_Stored data entries:_
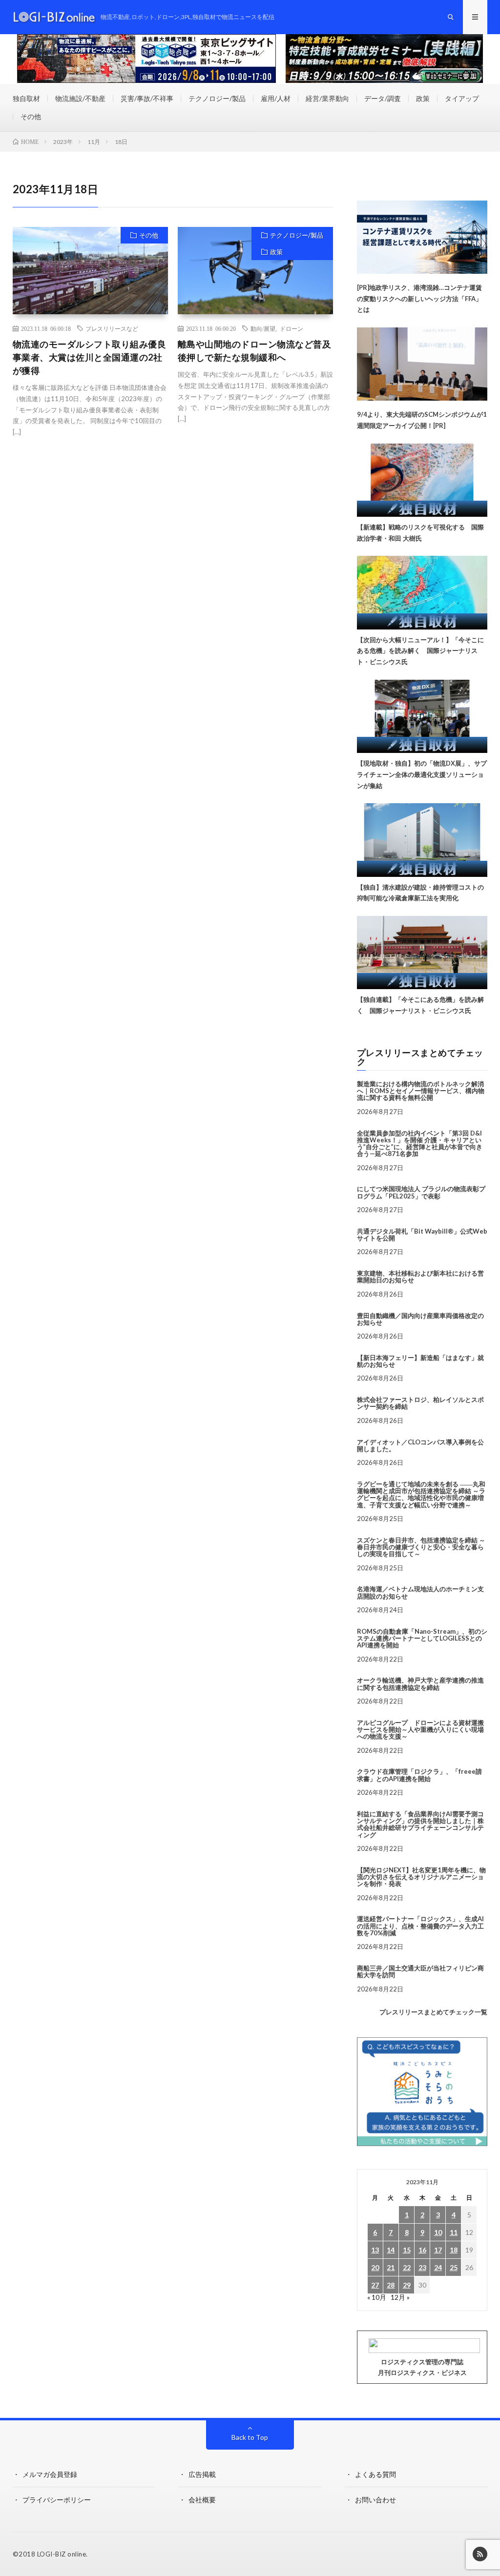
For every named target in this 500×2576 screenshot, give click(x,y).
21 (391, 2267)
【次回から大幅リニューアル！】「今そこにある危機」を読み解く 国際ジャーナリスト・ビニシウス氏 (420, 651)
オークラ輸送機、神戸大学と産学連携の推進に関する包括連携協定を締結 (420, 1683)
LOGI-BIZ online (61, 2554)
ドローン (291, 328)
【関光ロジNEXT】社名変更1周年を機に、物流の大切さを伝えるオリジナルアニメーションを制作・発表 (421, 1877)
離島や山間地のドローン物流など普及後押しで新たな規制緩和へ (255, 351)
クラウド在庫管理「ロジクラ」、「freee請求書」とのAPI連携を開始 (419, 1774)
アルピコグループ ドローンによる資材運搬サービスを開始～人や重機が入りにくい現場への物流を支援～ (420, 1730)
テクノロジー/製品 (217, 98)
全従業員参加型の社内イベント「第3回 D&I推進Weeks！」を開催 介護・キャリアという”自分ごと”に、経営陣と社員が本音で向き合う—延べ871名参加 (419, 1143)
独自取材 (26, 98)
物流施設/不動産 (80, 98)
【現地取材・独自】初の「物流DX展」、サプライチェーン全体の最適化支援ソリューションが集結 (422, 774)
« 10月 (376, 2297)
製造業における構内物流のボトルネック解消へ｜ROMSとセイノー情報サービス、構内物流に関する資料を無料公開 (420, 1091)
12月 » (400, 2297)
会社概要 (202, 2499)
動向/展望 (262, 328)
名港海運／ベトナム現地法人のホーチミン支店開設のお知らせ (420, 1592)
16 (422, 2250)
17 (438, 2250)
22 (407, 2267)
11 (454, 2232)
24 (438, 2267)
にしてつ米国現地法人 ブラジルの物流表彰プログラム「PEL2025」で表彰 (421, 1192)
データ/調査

_Exercise goal:_
Copy out each record shown above without alteration, skipping any picture.

_Result of the exercise:_
For every named target in this 500×2576 screenshot, give click(x,y).
21 (391, 2267)
【次回から大幅リニューアル！】「今そこにある危機」を読み解く 国際ジャーナリスト・ビニシウス氏 (420, 651)
オークラ輸送機、神戸大学と産学連携の推進に関する包括連携協定を締結 (420, 1683)
LOGI-BIZ online (61, 2554)
ドローン (291, 328)
【関光ロジNEXT】社名変更1周年を機に、物流の大切さを伝えるオリジナルアニメーションを制作・発表 (421, 1877)
離島や山間地のドローン物流など普及後押しで新たな規制緩和へ (255, 351)
クラウド在庫管理「ロジクラ」、「freee請求書」とのAPI連携を開始 (419, 1774)
アルピコグループ ドローンによる資材運搬サービスを開始～人や重機が入りにくい現場への物流を支援～ (420, 1730)
テクノロジー/製品 (217, 98)
全従業員参加型の社内イベント「第3回 D&I推進Weeks！」を開催 介護・キャリアという”自分ごと”に、経営陣と社員が本音で向き合う—延べ871名参加 (419, 1143)
独自取材 (26, 98)
物流施設/不動産 (80, 98)
【現地取材・独自】初の「物流DX展」、サプライチェーン全体の最適化支援ソリューションが集結 (422, 774)
« 10月 (376, 2297)
製造業における構内物流のボトルネック解消へ｜ROMSとセイノー情報サービス、構内物流に関する資料を無料公開 (420, 1091)
12月 » (400, 2297)
会社概要 (202, 2499)
動向/展望 (262, 328)
名港海運／ベトナム現地法人のホーチミン支店開設のお知らせ (420, 1592)
16 (422, 2250)
17 (438, 2250)
22 (407, 2267)
11 (454, 2232)
24 (438, 2267)
にしてつ米国現地法人 ブラジルの物流表彰プログラム「PEL2025」で表彰 (421, 1192)
データ/調査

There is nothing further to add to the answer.